Lighting, textures, transparency, and many of the effects that make things look good in modern games, at the resolution and framerate required for smooth VR, can't currently be done on a $400 headset.
At least in terms of the cartoonish graphics, it seems to me like a case of "fast, cheap, good, pick two".
[1] https://chipguider.com/?gpu=adreno-650-645-mhz
[2] https://www.tomshardware.com/reviews/nvidia-geforce-rtx-3090...
I don't think this is a particularly good argument in Meta's favour.
0: https://en.wikipedia.org/wiki/List_of_Nvidia_graphics_proces...
This is a good point. You would think Facebook would choose "fast, good" not "fast, cheap"
I think they are making bad choices.
So for example, yes its hard to animate feet walking around on the ground, but it was a weird choice to just cut everybody off at the waist. You could have given everybody hover shoes, or a chair, or a Segway or really a lot of things.
Also, if you can't afford lighting, you can at least paint some shadowing on and around the character faces. There _are_ textures on the characters, Zuck has weird rosy cheeks, I think whoever is creating these characters is just doing a bad job of it.
But I would be very surprised if you couldn't at least have 1 key light in the scene.
Imo the biggest thing is that the current stage of the platform is barely even a beta, but is being pitched very officially.
Unrelated to the above, I think their whole vision is incredibly bland and boring, which is, above all else, what will be the biggest downfall.
It reminds me of IMVU, which is surprisingly still alive and well.
I suspect the development team ditched most textures entirely as you can reduce virtually all rendering to a very small number of draw calls by having everything share a single texture. This saves the engineering teams (which must be quite large) a lot of time consuming issues with optimization
It could certainly look a lot better. I mean DOOM 3 runs on the Quest 1 and has normal maps, shadows, and nicely baked lighting.
If I were to guess, it comes down to probably one thing -- too many people are probably working on the project, and high level decisions like "adding legs", or using normal maps and non-shitty textures are simply too difficult to coordinate. It's the mythical man-month problem. That's why when you want to start off a game dev project, you need like 8 skilled people, not 160 headless chickens.
But perhaps this was only an issue from a first-person view, and the actual users of this, uh, abomination don't see their own elbows?
Anyways, more on topic, I agree that specs should be fine for much nicer graphics and it's baffling that with all their investments and even changing the name of the company, they produce this...

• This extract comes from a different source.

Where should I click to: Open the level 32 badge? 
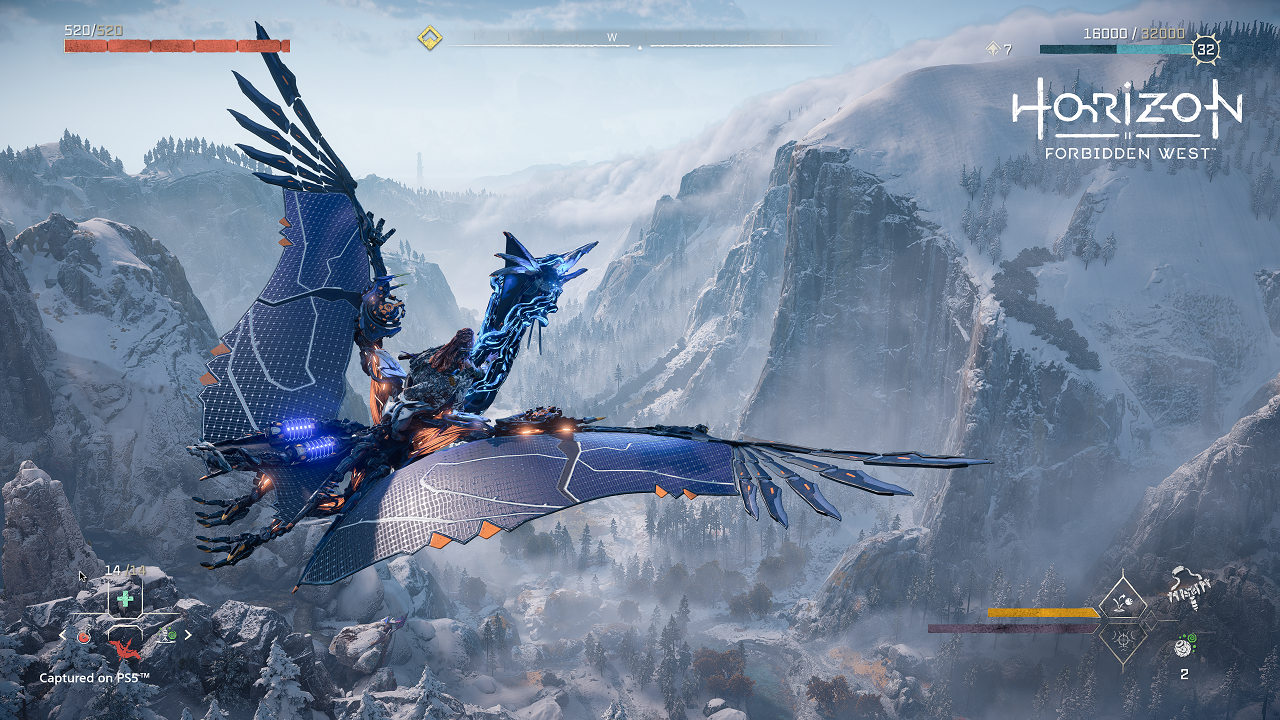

Open VRChat if you want to see a real metaverse.
I suspect that a lot of the content creation has to do with that.
For example:
- Art director? Most of the content is user generated.
- Game developers on the team? Why? Their goal is not to make the game themselves but to make tools that let other people make stuff.
- Lack of user uploaded texture. Well, that can be easily abused so better to not allow user uploaded textures at all.
- No way to sculpt custom shapes. Well... that would be hard to do at scale in pure VR and allowing them to upload models from computers essentially creates two classes of creators. The regular people and the pros.
Etc.
I don't work for Meta and have no idea if any of this is accurate but I think it seems plausible.
Too bad Epic isn't making a metaverse platform play.
I assume their wrists are held up like that because in the real world, everybody is holding up their controllers. Maybe they're all sitting at their desks in this call and are resting their hands on their desks with the controllers in hand?
These all seem like basic UX and aesthetic issues that someone could've seen early on and corrected. If nobody caught these issues, then that's troubling. Or, if somebody caught them but couldn't do anything about them, that's also troubling.